*Document passage*
AMENDMENT TO EMPLOYMENT AGREEMENT

Contract Categories: Human Resources - Employment Agreements
EX-10.1 2 exhibit10_1.htm EXHIBIT 10.1 AMENDEMENT TO EMPLOYMENT AGREEMENT Exhibit 10.1 Amendement to Employment Agreement                                                                                                                   
EXHIBIT 10.1
AMENDMENT TO
EMPLOYMENT AGREEMENT

WHEREAS, the Employment Agreement (the “Agreement”) was executed and effective on the 16th day of May, 2006, by and between XTO ENERGY INC., a Delaware corporation (the “Company”), and BOB R. SIMPSON (the “Employee”); and

WHEREAS, pursuant to Section 18 of the Agreement, the Agreement may be amended by mutual written agreement signed by the Company and the Employee (the “Parties”); and

WHEREAS, the Parties desire to amend the Agreement (i) to reflect that the Amended and Restated Management Group Employee Severance Protection Plan dated August 15, 2006 is now referred to as the “Second Amended and Restated Management Group Employee Severance Protection Plan” (the “Plan”), (ii) to eliminate the requirement that the Company provide a Gross-Up Payment (as defined in the Agreement) to Employee under Section 13 of the Agreement and under Section 6.01 of the Plan, and (iii) to permit the reduction of the amount of “Total Payments” paid to Employee following a Change in Control (as defined in the Agreement).

*Data extract*
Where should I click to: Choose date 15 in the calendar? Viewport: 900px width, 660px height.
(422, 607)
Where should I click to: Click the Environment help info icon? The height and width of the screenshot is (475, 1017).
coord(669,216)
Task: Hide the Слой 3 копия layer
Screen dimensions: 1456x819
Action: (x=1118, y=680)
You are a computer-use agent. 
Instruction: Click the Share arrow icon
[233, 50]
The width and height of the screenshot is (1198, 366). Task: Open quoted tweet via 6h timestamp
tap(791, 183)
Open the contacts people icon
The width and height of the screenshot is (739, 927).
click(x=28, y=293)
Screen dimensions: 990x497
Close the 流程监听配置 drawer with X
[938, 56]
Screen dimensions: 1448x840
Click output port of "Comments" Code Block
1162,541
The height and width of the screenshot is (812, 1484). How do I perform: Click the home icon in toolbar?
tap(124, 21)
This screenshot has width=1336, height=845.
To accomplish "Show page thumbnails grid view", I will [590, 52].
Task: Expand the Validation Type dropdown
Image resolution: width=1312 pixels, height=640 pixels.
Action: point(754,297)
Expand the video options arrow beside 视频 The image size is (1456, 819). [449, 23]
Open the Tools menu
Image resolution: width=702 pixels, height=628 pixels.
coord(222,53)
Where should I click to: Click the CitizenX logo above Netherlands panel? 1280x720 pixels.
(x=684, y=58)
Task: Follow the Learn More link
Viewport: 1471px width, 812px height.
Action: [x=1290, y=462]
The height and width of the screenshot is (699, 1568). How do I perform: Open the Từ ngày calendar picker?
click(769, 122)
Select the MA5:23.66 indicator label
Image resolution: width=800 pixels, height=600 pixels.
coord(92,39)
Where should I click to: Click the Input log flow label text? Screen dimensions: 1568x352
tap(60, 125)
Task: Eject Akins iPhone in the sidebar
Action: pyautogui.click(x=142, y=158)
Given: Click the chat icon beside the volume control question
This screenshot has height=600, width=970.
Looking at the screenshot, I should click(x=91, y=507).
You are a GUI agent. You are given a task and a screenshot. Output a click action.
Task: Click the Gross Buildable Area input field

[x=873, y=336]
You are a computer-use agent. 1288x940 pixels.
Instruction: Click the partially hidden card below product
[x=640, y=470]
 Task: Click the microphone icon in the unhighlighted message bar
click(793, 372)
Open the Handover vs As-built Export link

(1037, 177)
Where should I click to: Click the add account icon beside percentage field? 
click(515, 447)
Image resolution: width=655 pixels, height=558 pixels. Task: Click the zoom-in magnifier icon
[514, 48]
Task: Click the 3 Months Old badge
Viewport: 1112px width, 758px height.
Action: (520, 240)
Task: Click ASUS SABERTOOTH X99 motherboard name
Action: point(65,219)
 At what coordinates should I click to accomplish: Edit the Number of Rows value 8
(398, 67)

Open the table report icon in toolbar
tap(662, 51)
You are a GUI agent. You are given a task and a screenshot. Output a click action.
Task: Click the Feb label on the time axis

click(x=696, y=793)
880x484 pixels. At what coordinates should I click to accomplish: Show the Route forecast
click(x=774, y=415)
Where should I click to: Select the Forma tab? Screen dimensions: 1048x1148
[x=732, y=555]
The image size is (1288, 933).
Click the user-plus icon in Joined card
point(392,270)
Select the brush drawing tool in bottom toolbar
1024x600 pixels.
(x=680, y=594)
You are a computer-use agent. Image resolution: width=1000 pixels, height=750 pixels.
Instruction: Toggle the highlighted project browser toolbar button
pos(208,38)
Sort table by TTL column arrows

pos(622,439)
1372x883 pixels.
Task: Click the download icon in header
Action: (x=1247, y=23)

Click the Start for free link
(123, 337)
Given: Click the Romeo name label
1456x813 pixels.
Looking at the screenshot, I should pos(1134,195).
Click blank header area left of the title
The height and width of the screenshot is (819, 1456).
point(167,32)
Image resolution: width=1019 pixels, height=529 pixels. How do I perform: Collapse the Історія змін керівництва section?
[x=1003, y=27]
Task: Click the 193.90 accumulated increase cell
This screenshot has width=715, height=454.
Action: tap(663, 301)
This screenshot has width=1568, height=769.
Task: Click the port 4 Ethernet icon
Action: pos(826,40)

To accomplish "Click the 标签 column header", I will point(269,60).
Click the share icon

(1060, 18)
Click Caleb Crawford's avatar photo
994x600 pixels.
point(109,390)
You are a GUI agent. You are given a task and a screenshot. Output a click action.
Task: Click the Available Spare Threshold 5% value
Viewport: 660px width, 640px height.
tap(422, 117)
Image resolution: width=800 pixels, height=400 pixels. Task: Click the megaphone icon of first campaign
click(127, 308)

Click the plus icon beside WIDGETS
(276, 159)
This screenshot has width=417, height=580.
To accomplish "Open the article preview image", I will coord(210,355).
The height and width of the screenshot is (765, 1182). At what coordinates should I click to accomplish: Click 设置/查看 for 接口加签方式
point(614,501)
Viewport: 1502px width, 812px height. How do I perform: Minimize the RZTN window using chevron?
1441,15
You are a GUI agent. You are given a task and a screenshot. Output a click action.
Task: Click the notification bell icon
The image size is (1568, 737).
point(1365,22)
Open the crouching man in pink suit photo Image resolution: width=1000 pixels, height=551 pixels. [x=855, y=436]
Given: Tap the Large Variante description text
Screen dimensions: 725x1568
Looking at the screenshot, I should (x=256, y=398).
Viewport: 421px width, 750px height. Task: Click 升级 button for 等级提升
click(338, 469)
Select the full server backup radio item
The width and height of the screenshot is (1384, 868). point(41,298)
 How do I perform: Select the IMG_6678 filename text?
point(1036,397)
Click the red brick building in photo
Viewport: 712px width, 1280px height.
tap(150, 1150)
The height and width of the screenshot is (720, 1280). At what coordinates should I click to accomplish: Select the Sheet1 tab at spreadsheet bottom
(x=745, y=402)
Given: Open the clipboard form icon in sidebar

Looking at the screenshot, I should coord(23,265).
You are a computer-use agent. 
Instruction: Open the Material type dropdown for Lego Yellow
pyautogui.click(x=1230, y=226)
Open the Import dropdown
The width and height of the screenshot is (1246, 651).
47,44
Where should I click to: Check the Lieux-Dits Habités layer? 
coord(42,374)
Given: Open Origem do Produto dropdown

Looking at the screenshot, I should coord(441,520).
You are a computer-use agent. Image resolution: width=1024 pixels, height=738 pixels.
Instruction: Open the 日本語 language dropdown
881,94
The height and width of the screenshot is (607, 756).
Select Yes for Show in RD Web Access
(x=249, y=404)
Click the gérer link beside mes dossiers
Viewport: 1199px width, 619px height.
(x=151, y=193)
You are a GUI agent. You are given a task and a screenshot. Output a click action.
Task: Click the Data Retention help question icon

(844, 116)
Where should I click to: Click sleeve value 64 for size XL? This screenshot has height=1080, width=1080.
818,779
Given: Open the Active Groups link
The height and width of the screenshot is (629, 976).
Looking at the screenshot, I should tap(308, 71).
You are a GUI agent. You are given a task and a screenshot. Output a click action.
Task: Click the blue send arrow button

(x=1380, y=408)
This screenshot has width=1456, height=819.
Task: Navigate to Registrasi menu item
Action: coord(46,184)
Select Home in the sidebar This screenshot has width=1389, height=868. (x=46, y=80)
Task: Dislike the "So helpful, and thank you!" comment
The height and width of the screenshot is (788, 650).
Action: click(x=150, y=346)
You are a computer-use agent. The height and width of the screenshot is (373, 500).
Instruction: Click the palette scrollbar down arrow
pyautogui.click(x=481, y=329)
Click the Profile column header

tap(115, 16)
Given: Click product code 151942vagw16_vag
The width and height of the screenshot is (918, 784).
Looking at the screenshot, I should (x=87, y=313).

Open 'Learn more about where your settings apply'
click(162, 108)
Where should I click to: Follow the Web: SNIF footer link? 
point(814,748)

*Exercise set*
1. From the employment agreement amendment, list every short name it sets up in parentheses and quotation marks to stand for a longer name.
2. Do these statements agree with the employment agreement amendment? (a) The Agreement was executed on May 16, 2006. (b) XTO Energy Inc. is a Texas corporation. (c) Either side alone can amend the Agreement. Answer each with yes or no and quote the deciding words.
3. Write a continuation of the employment agreement amendment, starting right after its last sentence.

*Responses in order*
1. Agreement, Company, Employee, Parties, Plan

2.
(a) Yes: "executed and effective on the 16th day of May, 2006"
(b) No: "a Delaware corporation"
(c) No: "may be amended by mutual written agreement signed by the Company and the Employee"

3.
NOW, THEREFORE, for and in consideration of the mutual promises, covenants and obligations contained herein, the Company and the Employee agree as follows:

1. Section 10.7 is amended by deleting the first sentence in said Section in its entirety and substituting in lieu thereof the following:

In the event of a Change in Control or a termination of Employee’s employment under this Agreement for any reason, Employee shall have no right to receive any compensation, remuneration, bonus or benefit for any period subsequent to the Date of Termination or the Change in Control, as the case may be, except as may be provided in Sections 11, 12 and 13 or pursuant to the Second Amended and Restated Management Group Employee Severance Protection Plan effective August 15, 2006.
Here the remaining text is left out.